Touts might be taboo, according to Youmans, because of the many “con men and sales shenanigans” involved, but it’s simple from his perspective.

“Adults are free to make that choice, and either benefit or suffer the consequences, like anything else,” he said. “Some lack the skill or time, to handicap, but want to be involved.

“Dave is an honest man who works hard on his handicapping on a daily basis, and he almost never takes a day off.”

THE MACHINE

Johnny Detroit, the COO of WagerTalk Media, would set his alarm five minutes before Proline began. He’d take notes, then dash to a phone booth to make bets.

“I’d watch them handicap the weekend football. To work with Dave and have him ask me questions still blows me away. I have the utmost respect for him. He’s a first-ballot Hall of Famer.”

Cokin says Proline ruled the roost.

“Because USA Network was on almost every cable box, and we had the perfect Saturday morning pregame slot.”

Detroit added Cokin to his handicapping roster a few years ago. Sunday, WagerTalk trumpeted Cokin’s 10.3-percent return on investment, on all sports and bet types in 2023, which tops that roster.

On Cokin’s Twitter page, after he had nailed a recent baseball game, San Diego punter Jim Schrope wrote, You’re a Machine! College football and hockey also are wheelhouse action.

“I doubt you can find a better baseball handicapper,” Youmans said.
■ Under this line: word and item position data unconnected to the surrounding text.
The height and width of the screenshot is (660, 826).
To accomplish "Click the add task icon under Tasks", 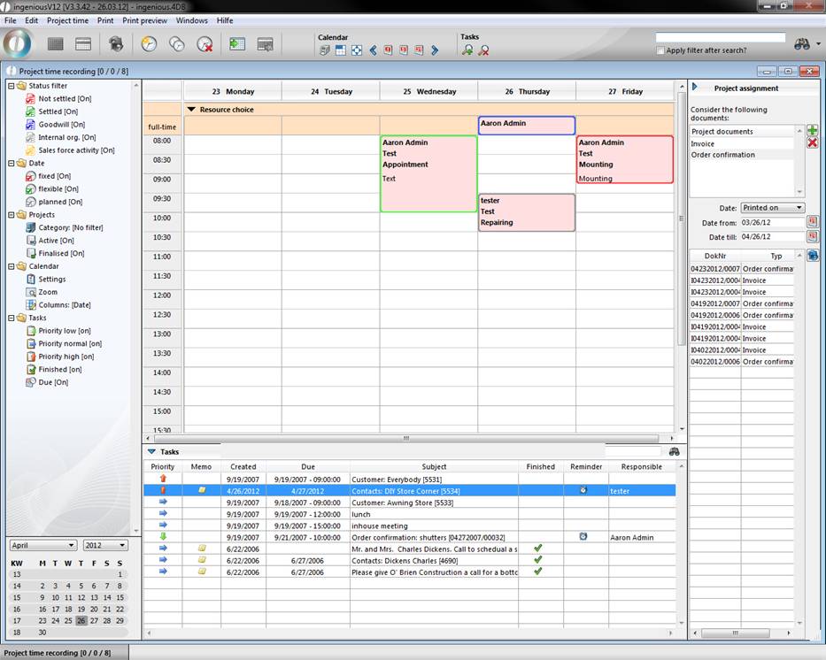I will [x=467, y=50].
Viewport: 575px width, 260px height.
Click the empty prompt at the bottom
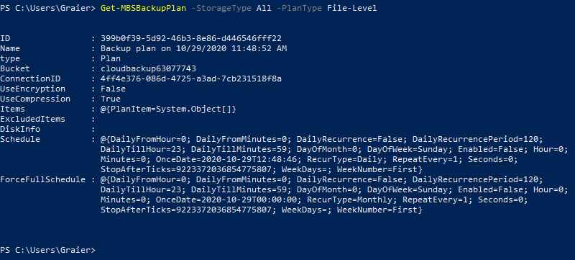tap(47, 250)
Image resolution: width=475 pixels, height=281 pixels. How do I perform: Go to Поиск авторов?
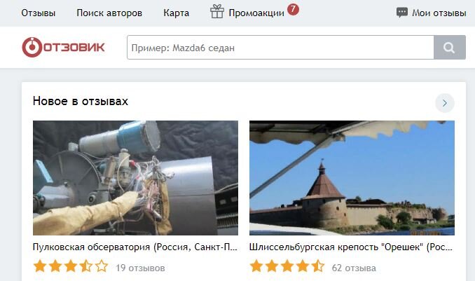pyautogui.click(x=109, y=13)
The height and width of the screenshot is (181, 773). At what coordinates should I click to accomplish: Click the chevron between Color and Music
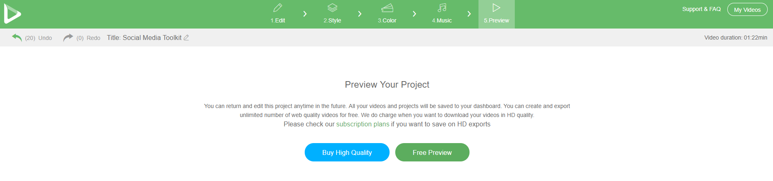pyautogui.click(x=414, y=14)
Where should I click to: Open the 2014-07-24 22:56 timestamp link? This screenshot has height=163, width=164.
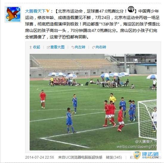(x=40, y=157)
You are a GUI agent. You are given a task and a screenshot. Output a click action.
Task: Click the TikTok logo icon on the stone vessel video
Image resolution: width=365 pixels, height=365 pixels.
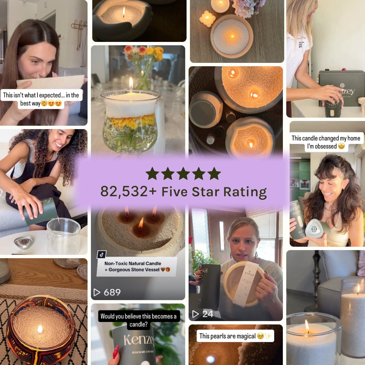(101, 254)
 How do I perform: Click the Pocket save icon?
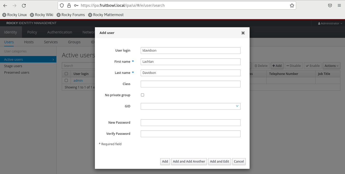pos(330,5)
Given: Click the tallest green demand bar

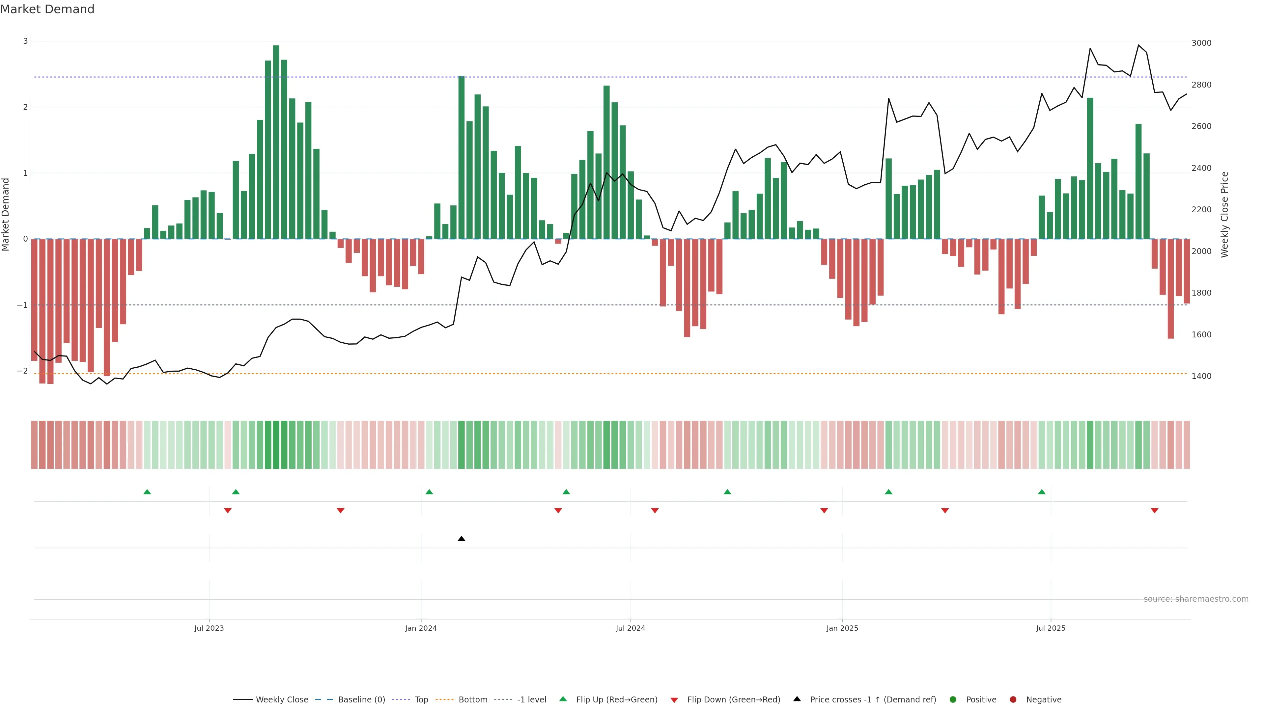Looking at the screenshot, I should pos(276,142).
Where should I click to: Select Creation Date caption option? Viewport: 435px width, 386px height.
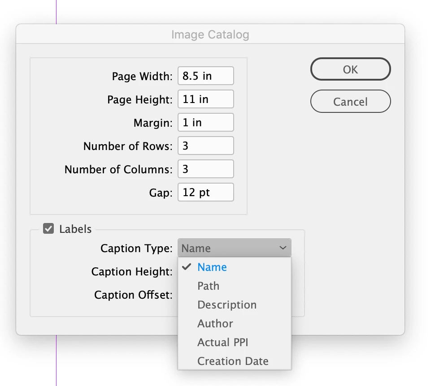(x=233, y=361)

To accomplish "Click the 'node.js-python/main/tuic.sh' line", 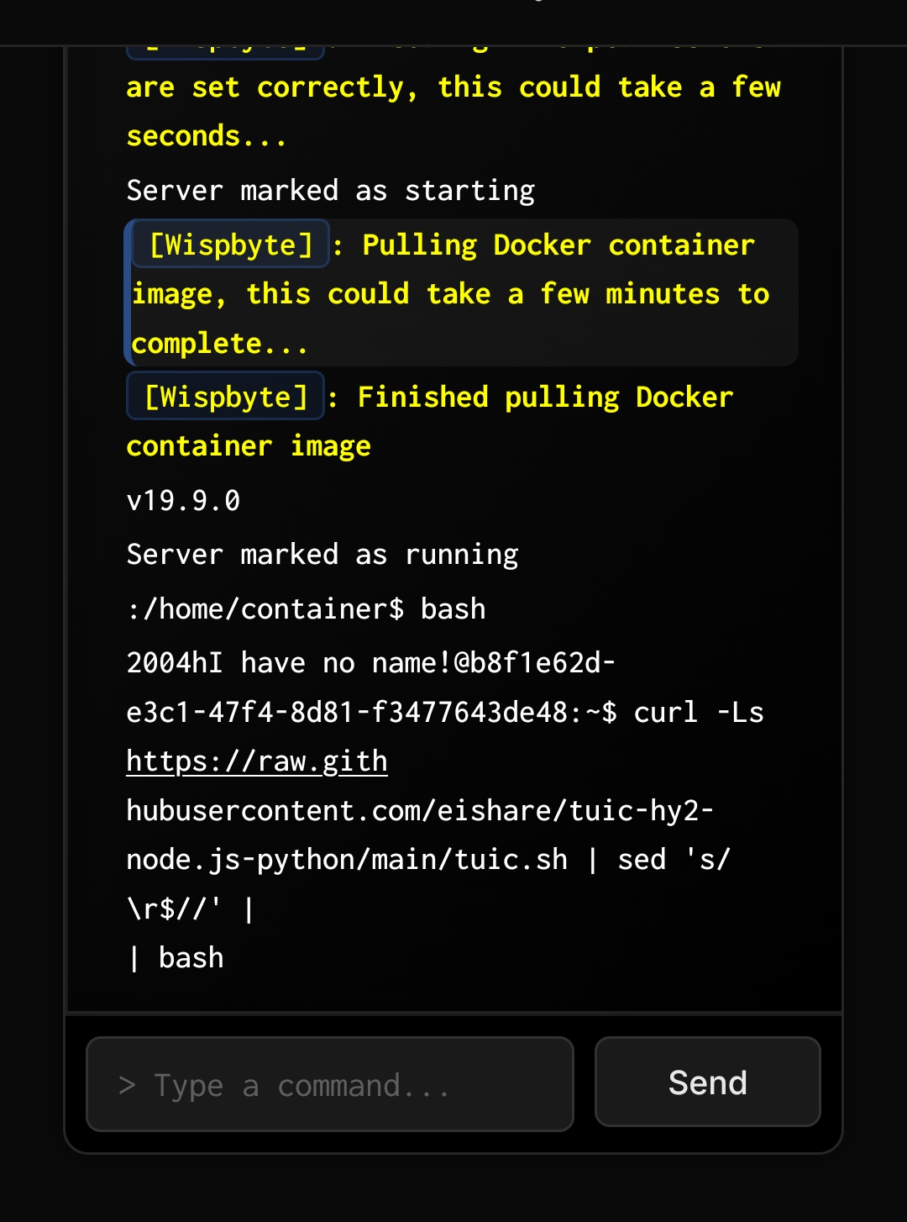I will (x=346, y=860).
Not betting what you don’t have and shedding fan allegiances are Cokin’s initial tips to neophytes. Don’t guess, either. Too many do, he said, and they mistakenly highlight most-recent events.

From Cokin, Youmans polished an ability to identify square sides and how to read betting markets. “Hidden tricks,” Youmans said. “I certainly learned from working with him. Dave is very sharp.”

Recreational betting is fine, Cokin said.

Attempting this for a living, though, is ill-advised.

“Unless one is willing to treat the endeavor as a business, they’re almost surely going to lose long-term. My background was as a bookie, and I learned most of the bad habits early on, courtesy of the bettors.

“I don’t think they’ve changed much over the decades.”